# 50' foot hole on YR, cats?



## sureicanfish (Sep 30, 2007)

Cruising up from browns yesterday and saw the depth finder hit 50 feet on a bend. It may or may not be a full 50 but it's 40 plus no doubt, and quick to drop down and right back up. If flatheads go to spawn soon, is a hole like that a good spot for channels? Day time or night time? I'm thinking if I could find a way to get a trotline down there and keep it out of the way something would find it.

I should add that the average depth around this area is maybe 20-25 feet so it's a pretty definite hole


----------



## Jason (Oct 2, 2007)

I'd get some bream and go try it brother!!!


----------



## stc1993 (Nov 23, 2014)

Some good 4 finger bream will catch you some nice ones.


----------



## Try'n Hard (Oct 23, 2008)

I think a log jam bank @ 12' would be better than a clean hole @ 50'


----------



## sureicanfish (Sep 30, 2007)

Try'n Hard said:


> I think a log jam bank @ 12' would be better than a clean hole @ 50'


What if it's a dirty hole??

It's actually in a bend with a creek dumping into it. I think the current swirls and has dug the hole out. My uneducated idear was to start a line in the creek mouth and have it shoot out diagonally into the deep hole.


----------



## Try'n Hard (Oct 23, 2008)

Couldn't hurt -but don't over complicate it. I would set the line slightly upstream and let them come to it. Dropping it right in the hole seems to easy


----------



## sureicanfish (Sep 30, 2007)

10-4. Like I said I'm mostly after channel cats and will bait it with beef heart. If a flathead bites, awesome!
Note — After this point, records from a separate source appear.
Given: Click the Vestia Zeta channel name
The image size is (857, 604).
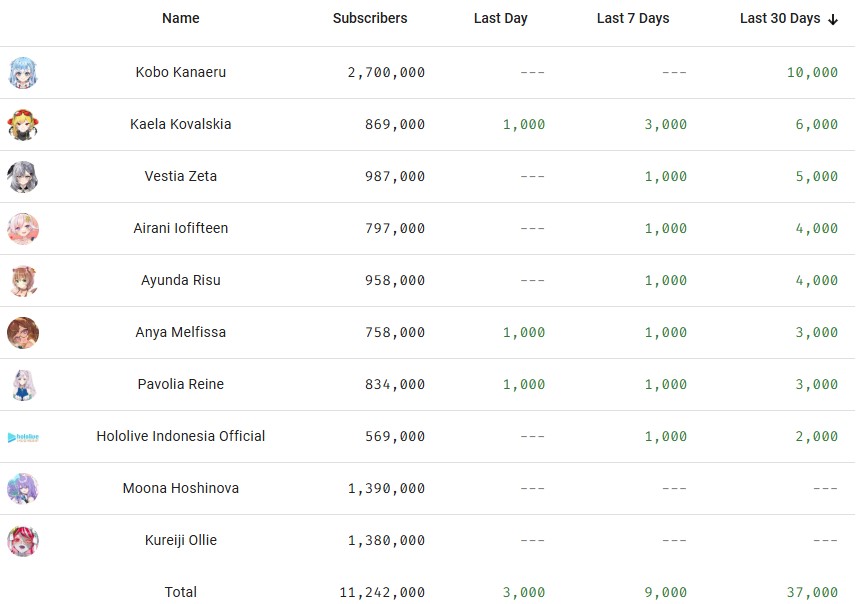Looking at the screenshot, I should [180, 176].
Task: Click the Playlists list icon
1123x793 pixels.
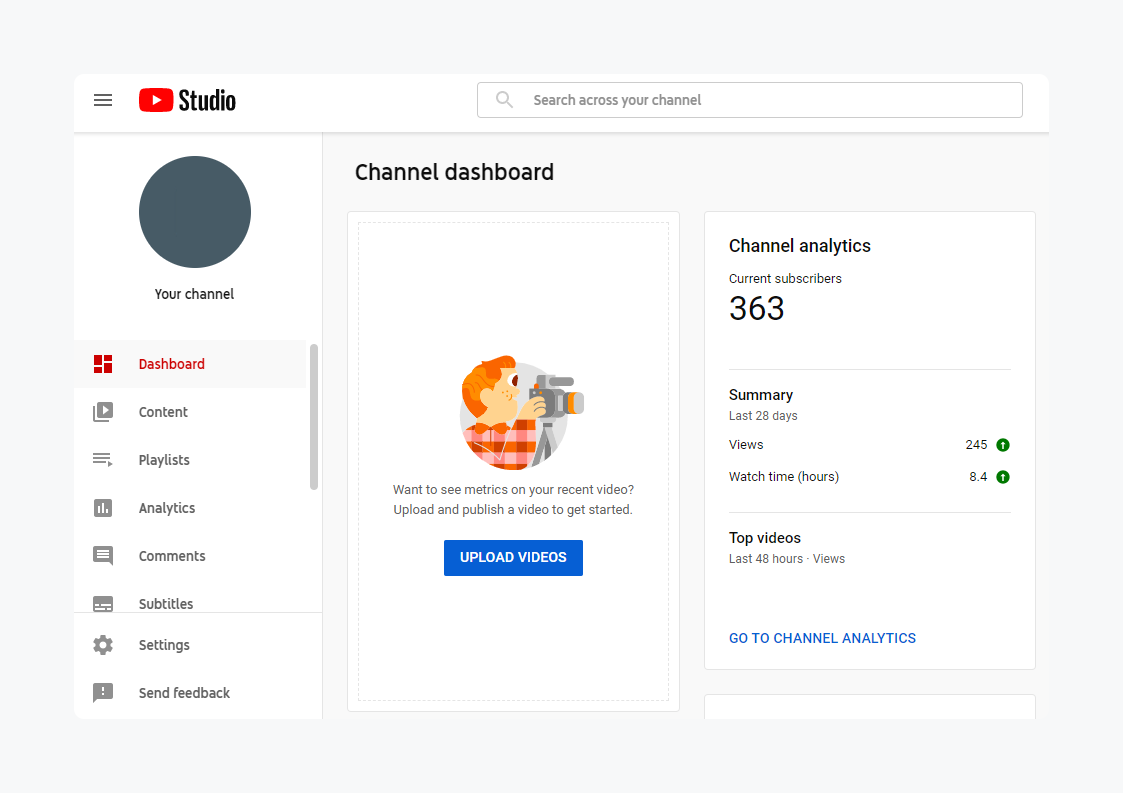Action: [x=103, y=460]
But I just want some fish meat.


----------



## Try'n Hard (Oct 23, 2008)

sure said:


> 10-4. Like I said I'm mostly after channel cats and will bait it with beef heart. If a flathead bites, awesome! But I just want some fish meat.




I caught 6 channels, 2 gar, and one big ole soft shell turtle on 1 fresh caught skipjack herring. I cut him into 25 good sized nuggets. It was bloody and oily. I've used mullet and frozen shrimp with pretty good luck. Beef heart sounds good but never heard of it used before


----------



## Rjw615 (May 26, 2008)

If you want channel cat, frozen shrimp is a pretty good bait 


Sent from my iPhone using Tapatalk


----------



## CatHunter (Dec 31, 2008)

Fished it some years back, caught this one from it. Never caught another one though.


----------



## sureicanfish (Sep 30, 2007)

Cool, but like I said, I don't expect much flathead action, just wondering if it's a good candidate for a trotline.


----------



## Try'n Hard (Oct 23, 2008)

Looks like cat hunter already raped your hole


----------



## Try'n Hard (Oct 23, 2008)

That sounded nasty but y'all know what I mean


----------



## sureicanfish (Sep 30, 2007)

Try'n Hard said:


> That sounded nasty but y'all know what I mean


Nope, can't take it back sicko.


From the picture, that looks like several years ago, I'm sure something moved back in by now.


----------



## TFRIZZ30 (Jun 26, 2014)

Sicf i volunteer to help you check it out. 2 guys 50 hooks. I have trot lines and set lines ready to go.


----------



## CatHunter (Dec 31, 2008)

That was in like 2011. Long time back when I used to kill big flatheads.


----------



## gastonfish (Mar 24, 2012)

You must be just up a bend or so from Browns. I have fished it without much luck if that's it.


----------



## sureicanfish (Sep 30, 2007)

That's it Scott, always wondered what might be down there, besides a lot of current


----------



## sureicanfish (Sep 30, 2007)

Ready! Gonna hit it tomorrow night and try a few places. Made up 3 of these so I look a little more o-fish-all while I'm sitting in the dark!


----------



## Try'n Hard (Oct 23, 2008)

Are ya there? Are ya ready? Get cha some bream?? Suspense is killing me. How bout doin us a "live from" the hole thread!


----------



## Try'n Hard (Oct 23, 2008)

It's dark... Don't be a fish tease!


----------



## Try'n Hard (Oct 23, 2008)

This blows!


----------



## jcoss15 (Oct 11, 2010)

Pretty sweet rod holders, I got some pvc screwed to my side walls lol..


----------



## sureicanfish (Sep 30, 2007)

Well.......Wait for it.......wait.......ZIIIILCH!!!



But, good company, thanks tfrizz, and a good job catching bait. Ended up with a couple nice goggle eye, a nice shellcracker, and a couple bluegills.


----------



## sureicanfish (Sep 30, 2007)

Oh yeah, only got waked out by a handful of bassholes:whistling:


----------



## Try'n Hard (Oct 23, 2008)

Well - I dunno.
I'm planning a late afternoon trip probably Saturday, but prob. wont stay after dark unless I can talk wifey-poo into it.


----------



## sureicanfish (Sep 30, 2007)

You'll do fine I'm sure. The tide was dead wrong and the river dropped a foot while we were on it. I just wonder when they spawn, and quit spawning


----------



## CatHunter (Dec 31, 2008)

Like I tell people all the time-If flatheads were the food gorging monsters people make them out to be they would be really easy to catch.


----------